DATASET CONTENT
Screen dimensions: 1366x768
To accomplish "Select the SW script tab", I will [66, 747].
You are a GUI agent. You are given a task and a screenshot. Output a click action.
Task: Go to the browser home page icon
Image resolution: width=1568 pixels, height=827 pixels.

WHAT THE TASK REQUIRES
Give back the complete material, keeping every word exactly as written.

SOLUTION FOR THIS PROBLEM
Screen dimensions: 1366x768
To accomplish "Select the SW script tab", I will [66, 747].
You are a GUI agent. You are given a task and a screenshot. Output a click action.
Task: Go to the browser home page icon
Image resolution: width=1568 pixels, height=827 pixels.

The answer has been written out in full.